Netanyahu ha dimostrato ancora una volta di essere quello vero, il più autentico rappresentante della “israelicità”, che ha creato una realtà tutta sua: trasformare la notte in giorno, senza vergogna e senza alcun senso di colpa, senza inibizioni.

In Israele molta gente, forse la maggioranza, lo prenderà per buono. I coloni della Striscia di Gaza sono diventati “espulsi”, la loro evacuazione una “deportazione”. Non solo è legittimato un atto aggressivo e violento – la colonizzazione -, ma i suoi attori sono vittime.

Gli ebrei sono vittime. Sempre gli ebrei, solo gli ebrei. Un primo ministro israeliano meno sfrontato ed arrogante di Netanyahu non oserebbe pronunciare il termine “pulizia etnica”, per via della trave nel suo stesso occhio. Poche campagne di propaganda oserebbero arrivare così lontano. Eppure ogni tanto la realtà si intromette.
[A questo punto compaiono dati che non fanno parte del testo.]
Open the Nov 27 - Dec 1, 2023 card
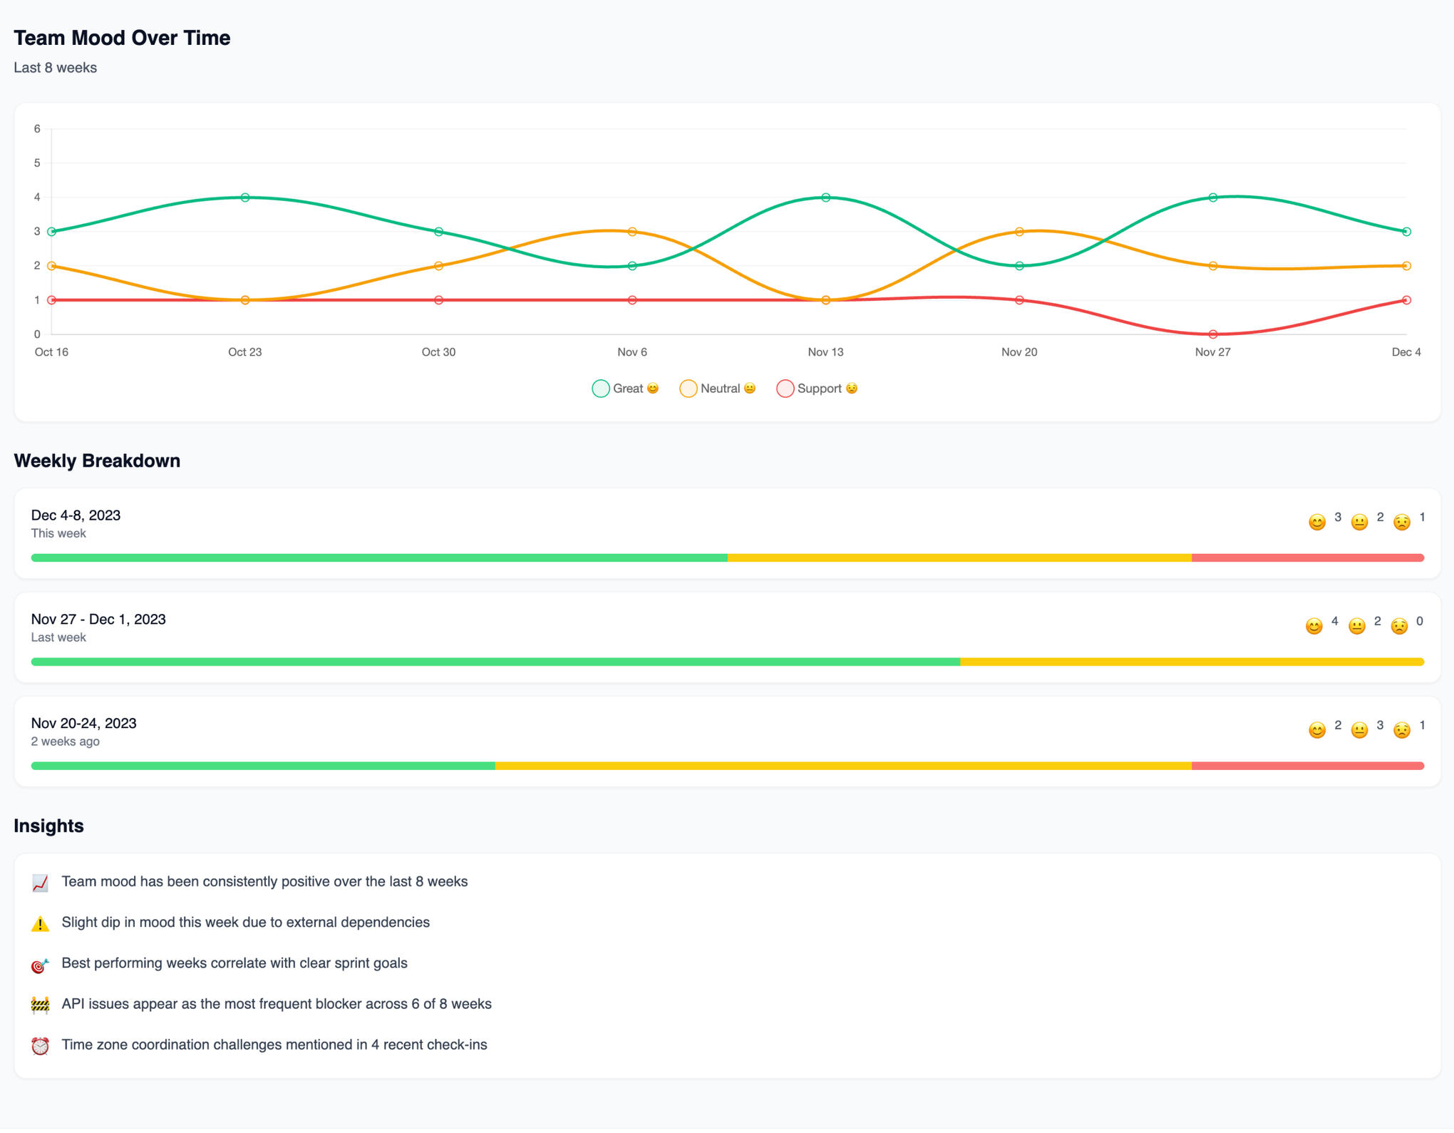The height and width of the screenshot is (1133, 1454). click(98, 620)
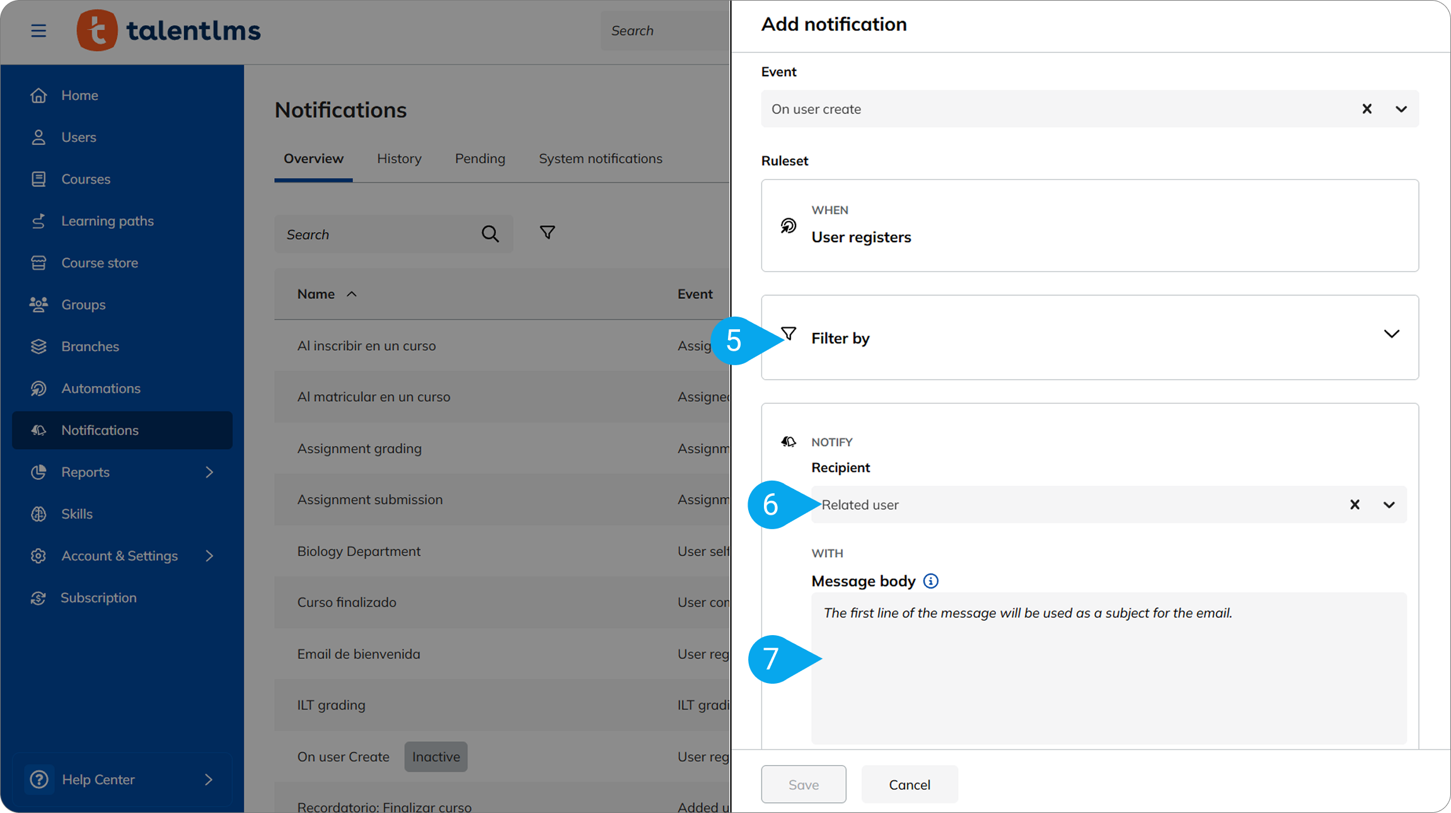Expand the Filter by section
Image resolution: width=1451 pixels, height=813 pixels.
1391,334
E la realtà è affilata come un rasoio. L’unica pulizia etnica di massa che ha avuto luogo qui è stata nel 1948. Circa 700.000 esseri umani, la maggioranza, sono stati obbligati a lasciare le loro case, le loro proprietà, i loro villaggi e le terre che sono state loro per secoli. Alcuni sono stati espulsi con la forza, fatti salire su dei camion e portati via; alcuni sono stati intenzionalmente spaventati perché scappassero; altri ancora se ne andarono, forse senza ragione. Non gli è mai stato consentito di tornare, tranne pochi, anche solo per ricuperare le loro cose.
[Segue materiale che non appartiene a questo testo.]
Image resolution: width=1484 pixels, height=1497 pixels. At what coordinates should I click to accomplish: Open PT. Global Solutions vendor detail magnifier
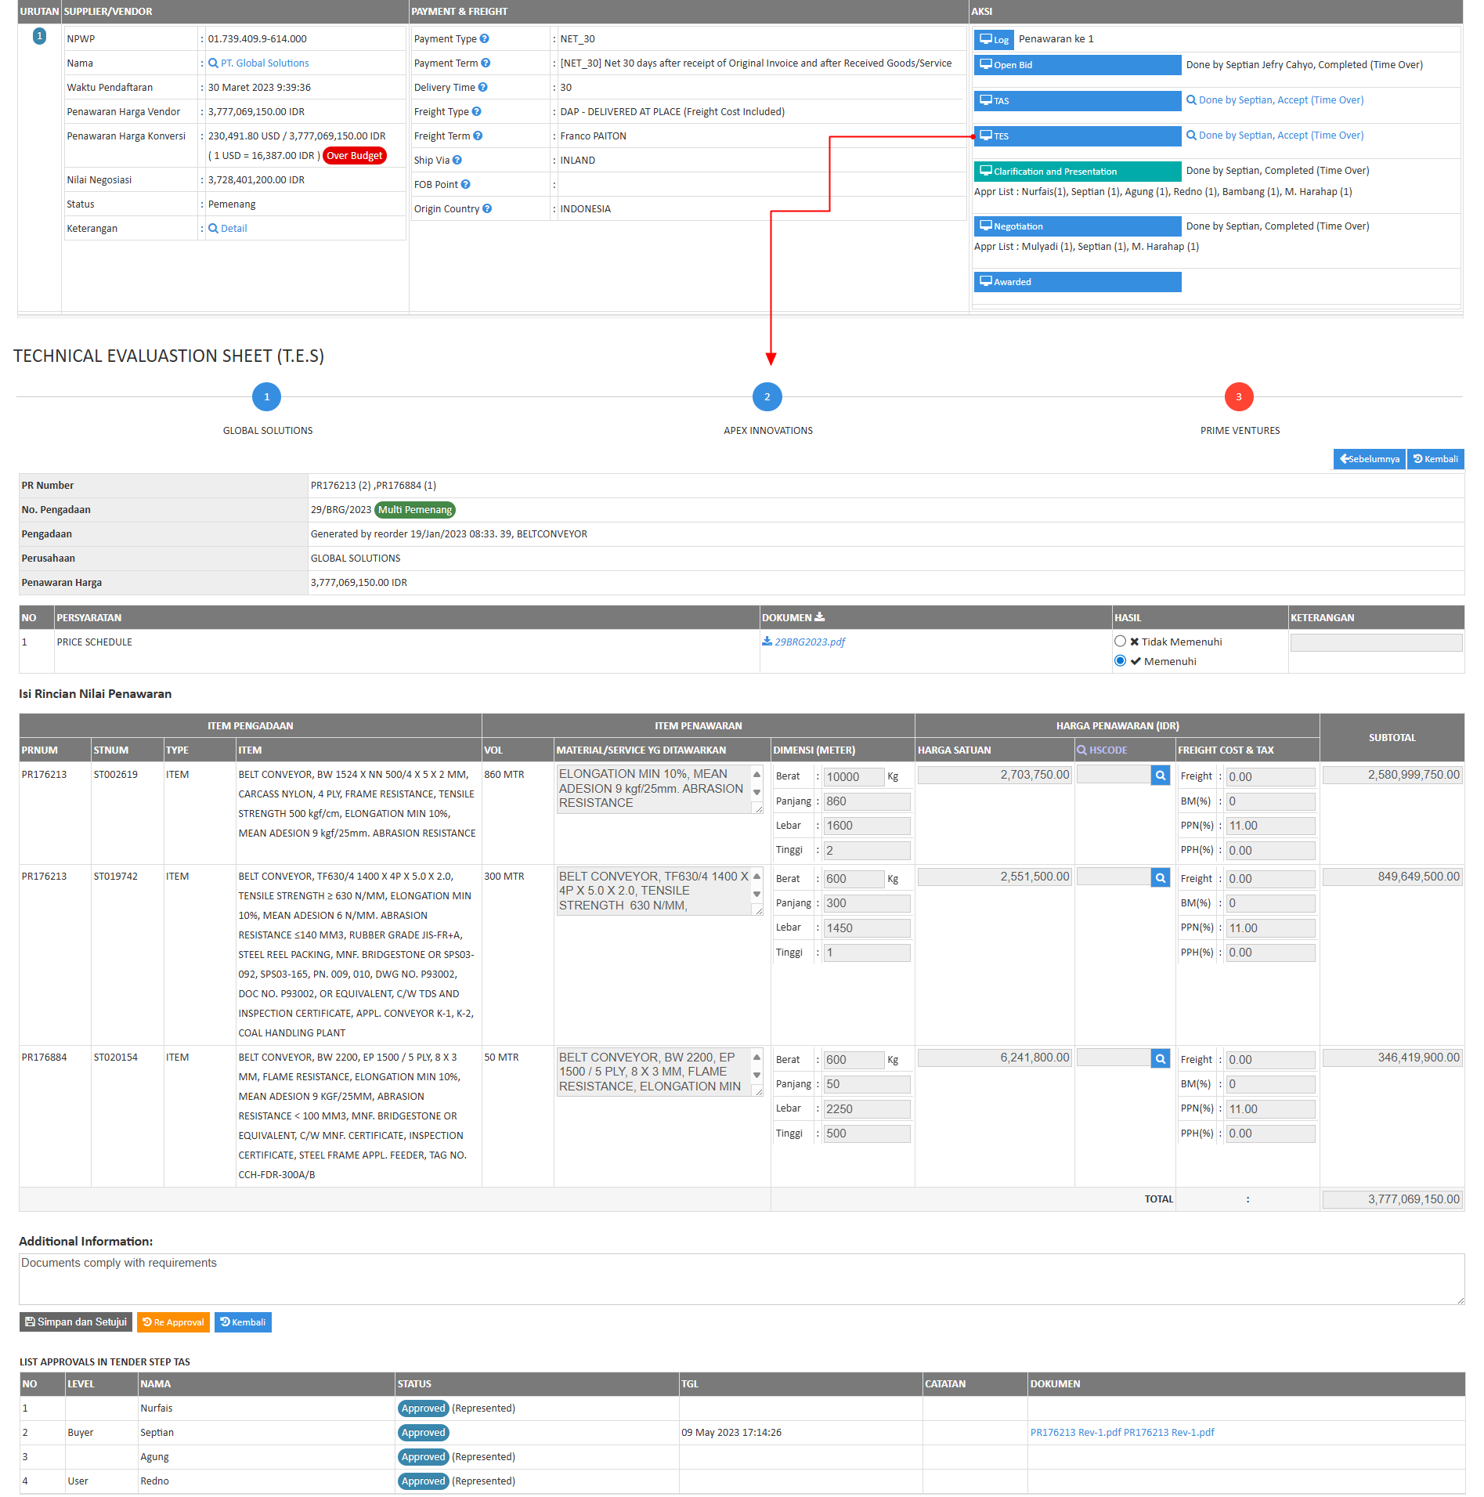(x=213, y=63)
Non poter tornare è stato ancora peggio che essere espulsi. Ciò prova che la pulizia etnica è stata intenzionale. Non è rimasta neanche una comunità araba tra Jaffa e Gaza, e tutte le altre aree sono sfregiate dai resti di villaggi, le vestigia della vita. Questa è una pulizia etnica – non c’è altro termine per definirla. Più di 400 villaggi e cittadine sono stati spazzati via dalla faccia della terra, le loro rovine coperte da comunità ebraiche, foreste e bugie. La verità è stata celata dagli ebrei israeliani e ai discendenti dei deportati è stato vietato di commemorarli – né un monumento né una lapide, per parafrasare Eugeny Yevtushenko.
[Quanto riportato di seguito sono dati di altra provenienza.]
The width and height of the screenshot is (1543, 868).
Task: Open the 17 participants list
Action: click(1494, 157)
Il numero dei coloni ora supera quello degli espulsi. Hanno invaso una terra che non era loro, con l’appoggio dei vari governi israeliani e l’opposizione del mondo intero, e sapevano che la loro impresa era costruita sul ghiaccio. Loro e i governi israeliani non solo hanno brutalmente violato le leggi internazionali, che non sono minimamente rispettate in Israele. Hanno violato anche la legge israeliana, con l’appoggio di una magistratura assoggettata.

Il furto di terra è anche una violazione della legge messa in pratica in Israele e nei territori. Quando israeliani, e il resto del mondo, hanno cominciato ad abituarsi a questa situazione, ad accettarla come inevitabile, salta fuori il primo ministro e alza il livello della sua sfacciataggine: i coloni sono in realtà vittime. Non quelli che loro hanno espulso, non quelli che hanno spogliato della loro terra. Nella realtà, secondo Netanyahu, i coloni che hanno costruito con il proposito di escludere un compromesso con i palestinesi non sono un ostacolo, e lui li equipara ai ” she’erit haplita” – ciò che resta dei palestinesi che sono rimasti in Israele, per prendere in prestito un termine da ciò che è restato dopo l’Olocausto.

Il linguaggio può essere distorto per qualunque scopo, propaganda per ogni perversione morale. Addio, realtà, qui tu non conti più niente.